One reason children sat still for hours was the threat of physical punishment if they didn't.

I'm not sure TV, video games, and computers have destroyed ability for sustained concentration. I'm more inclined to think that they've replaced or drastically changed daydreaming.

Texan99 said...

I admit that they wasted a whole lot of my time, which I spent sitting bored or secretly reading on my own, but on the other hand, I can't remember that a class was ever seriously disrupted by violence or kids that the teachers couldn't control, and there was no threat to life or limb in the hallways, either. Most of my best instruction came in accelerated classes, where the low-achieving students were simply excluded and the level of respect and engagement was very high.

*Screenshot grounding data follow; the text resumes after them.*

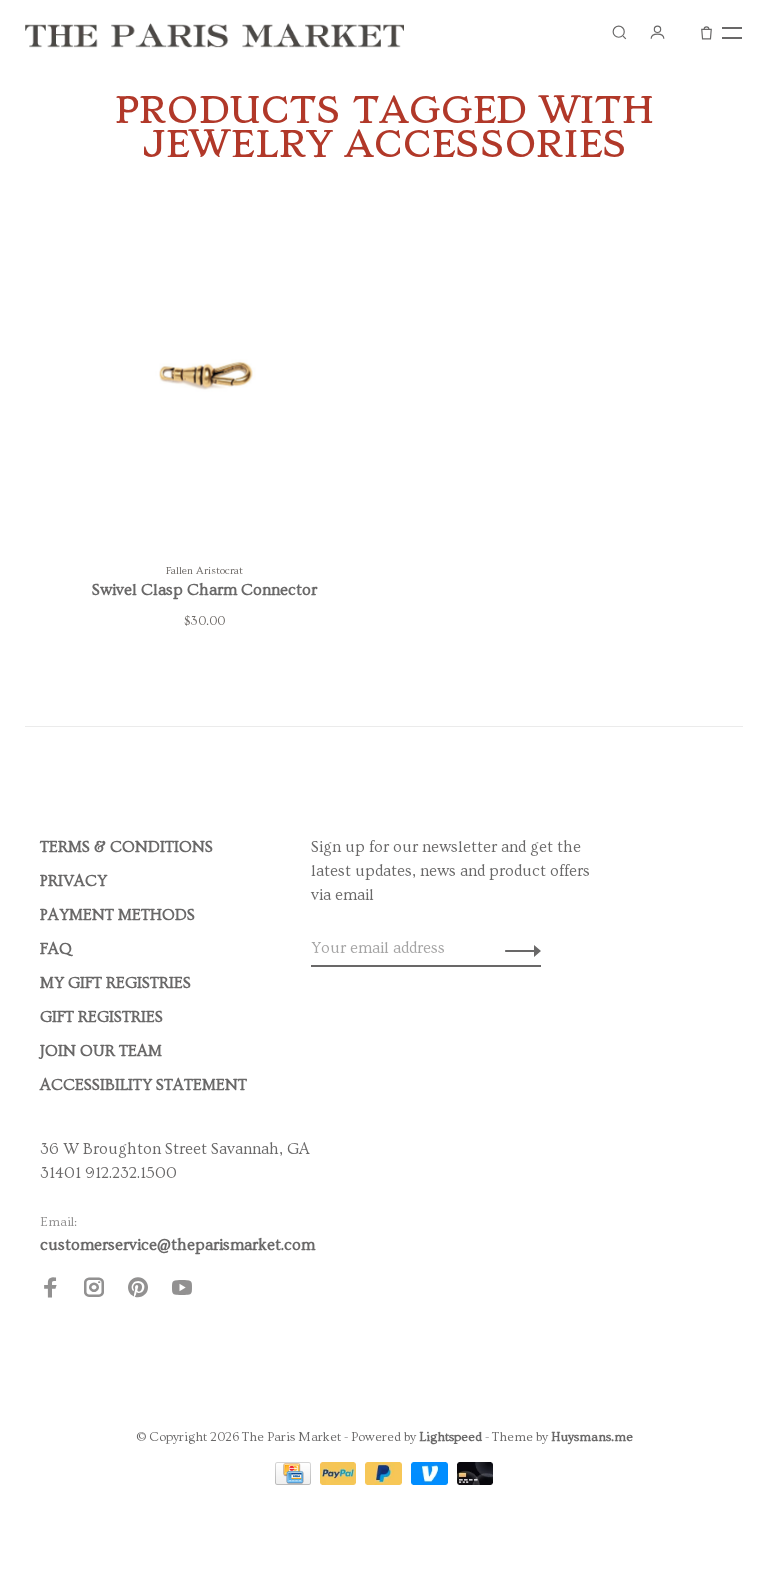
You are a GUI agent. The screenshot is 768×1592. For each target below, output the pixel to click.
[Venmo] (431, 1480)
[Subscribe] (517, 948)
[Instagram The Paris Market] (94, 1291)
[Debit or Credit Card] (475, 1480)
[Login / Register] (657, 32)
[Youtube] (182, 1291)
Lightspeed (450, 1437)
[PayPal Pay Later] (385, 1480)
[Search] (619, 32)
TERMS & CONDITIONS (126, 847)
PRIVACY (73, 881)
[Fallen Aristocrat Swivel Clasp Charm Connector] (204, 380)
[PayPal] (340, 1480)
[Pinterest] (138, 1291)
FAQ (56, 949)
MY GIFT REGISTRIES (115, 983)
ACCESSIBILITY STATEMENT (143, 1085)
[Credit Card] (295, 1480)
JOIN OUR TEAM (101, 1051)
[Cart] (706, 32)
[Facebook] (50, 1291)
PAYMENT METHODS (117, 915)
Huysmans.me (592, 1437)
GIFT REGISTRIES (101, 1017)
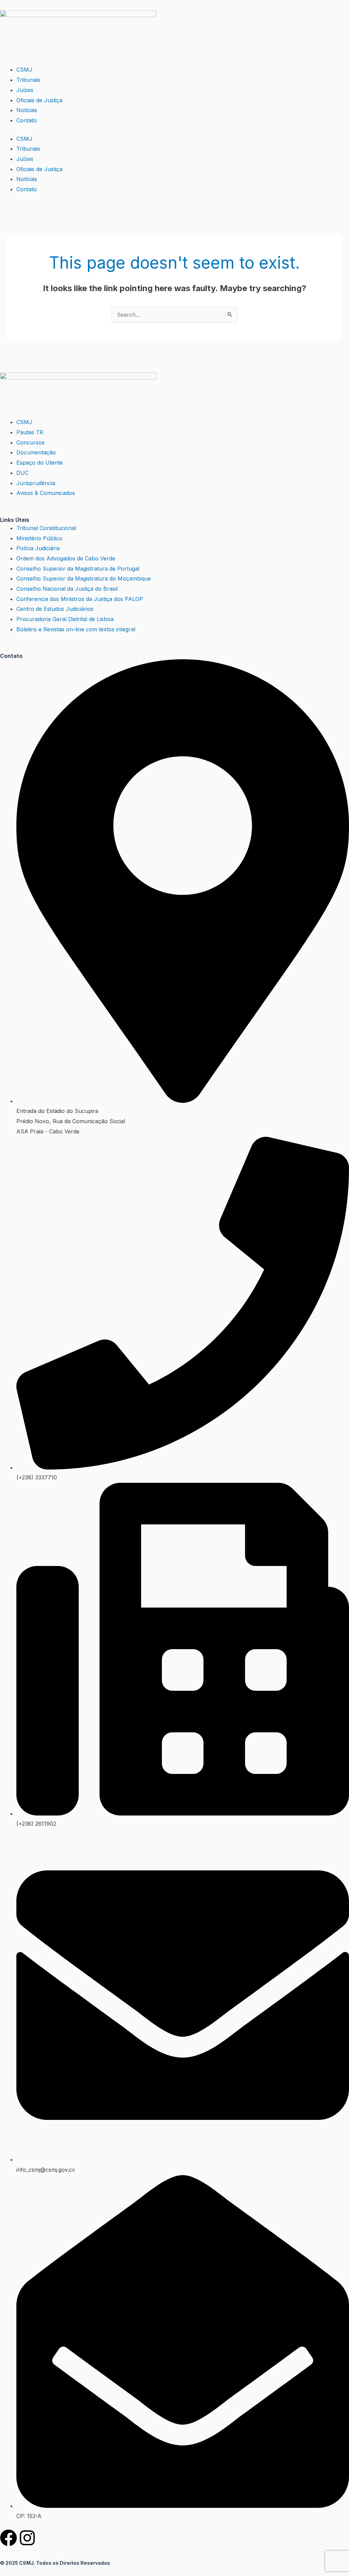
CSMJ (24, 69)
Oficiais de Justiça (39, 100)
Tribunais (28, 79)
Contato (26, 120)
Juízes (24, 90)
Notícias (26, 110)
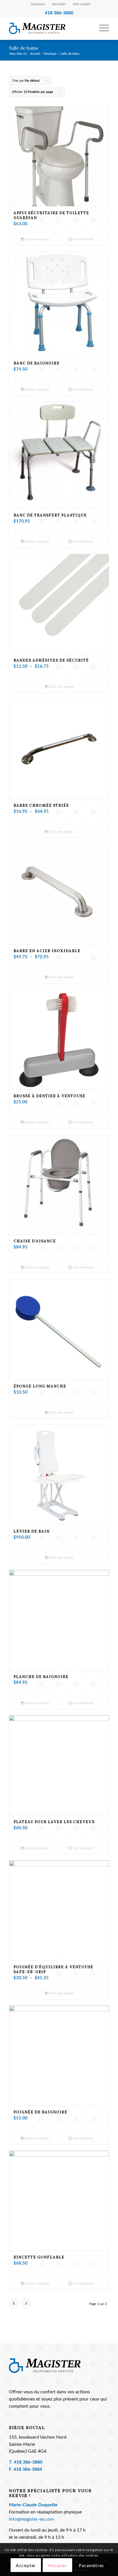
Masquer (57, 2565)
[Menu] (101, 28)
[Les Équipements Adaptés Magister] (49, 28)
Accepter (26, 2565)
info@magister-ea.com (31, 2519)
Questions (38, 4)
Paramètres (91, 2565)
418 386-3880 (28, 2462)
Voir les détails (82, 239)
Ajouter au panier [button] (37, 239)
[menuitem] (38, 4)
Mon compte (81, 4)
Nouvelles (59, 4)
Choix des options (61, 686)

It's hard for me to imagine how kids can learn much in a classroom with other kids who aren't much interested in learning and would rather not be there at all. It was a shock to me in law school that attendance was required. In college, no one would have dreamed of imposing such a requirement. If you didn't want the class, why pay the tuition? On the other hand, if you didn't need a particular lecture, why sit through it? But that was a private school, while my law school was a public one, which depended for funding on "bums on seats," just as most K-12 public schools do today.

Gringo said...

I was infamous for my bad handwriting. Great student, lousy handwriting was what all my teachers said.

In looking at some of my old papers, I think that part of the problem was that I kept erasing what wasn't done right: no flow.

As an adult, it doesn't matter to me- as long as I can understand it. I write what I will. Ironically, as an adult I have occasionally gotten compliments for my handwriting.

Even as someone who had a bad experience with penmanship drills, I can see two points of value in them : 1) practicing hand-eye coordination and 2) a break in the school day where one doesn't have to concentrate one's attention and can daydream. You can't go full tilt all day. You need lulls, such as handwriting drills and recess.

A lot of the problems with schools nowadays comes from trying to keep in school students who are not academically inclined. My school principal told guy who graduated from 8th grade at age 16 that he would be better off going to work instead of going to high school. He went work on the town road crew, and had a productive if not intellectually stimulating life.